Use of Body Mount Stiffness and Damping In CAE Crash Modeling

Paper #:
  • 2000-01-0120

Published:
  • 2000-03-06
Citation:
Kang, S., Huang, M., Peng, J., Yang, H. et al., "Use of Body Mount Stiffness and Damping In CAE Crash Modeling," SAE Technical Paper 2000-01-0120, 2000, https://doi.org/10.4271/2000-01-0120.
Pages:
12
Abstract:
This paper reports a study of the dynamic characteristics of body mounts in body on frame vehicles and their effects on structural and occupant CAE results. The body mount stiffness and damping are computed from spring-damper models and component test results. The model parameters are converted to those used in the full vehicle structural model to simulate the vehicle crash performance.An effective body mount in a CAE crash model requires a set of coordinated damping and stiffness to transfer the frame pulse to the body. The ability of the pulse transfer, defined as transient transmissibility[1]1, is crucial in the early part of the crash pulse prediction using a structural model such as Radioss[2]. Traditionally, CAE users input into the model the force-deflection data of the body mount obtained from the component and/or full vehicle tests.
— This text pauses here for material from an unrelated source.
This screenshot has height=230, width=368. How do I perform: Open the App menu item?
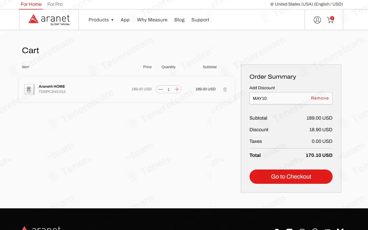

In this practice, the body mount in the CAE model is essentially represented by a spring with the prescribed force-deflection data. The effect of damping (strain-rate effect) which contributes to part of the body mount force-deflection is therefore not simulated in the traditional CAE crash model. An occupant (a crash test dummy) in a correlated Madymo[3] model is responsive to the shape and magnitude of vehicle body pulse. Meanwhile, a body pulse is affected by body mount design and its material parameters such as stiffness and damping. The ultimate effects of the body mount stiffness and damping on the occupant responses are examined by Madymo models. In a crash test with a 3-point belt and air bag restraint system, the occupant responds favorably to a body pulse with a front-loaded impulse. The inclusion of body mount damping in the CAE models is necessary in transmitting the early frame impulse to the body as in the test. The inclusion of damping results in improved structural and occupant simulations in the low to high speed crashes.Part one of the paper describes the function and properties of both body mount and its mathematical model. Part two describes how current CAE methods are used to model the body mounts and the limitations of such methods. Madymo simulations are executed to show the effects of different body pulses with and without damping on the occupant responses.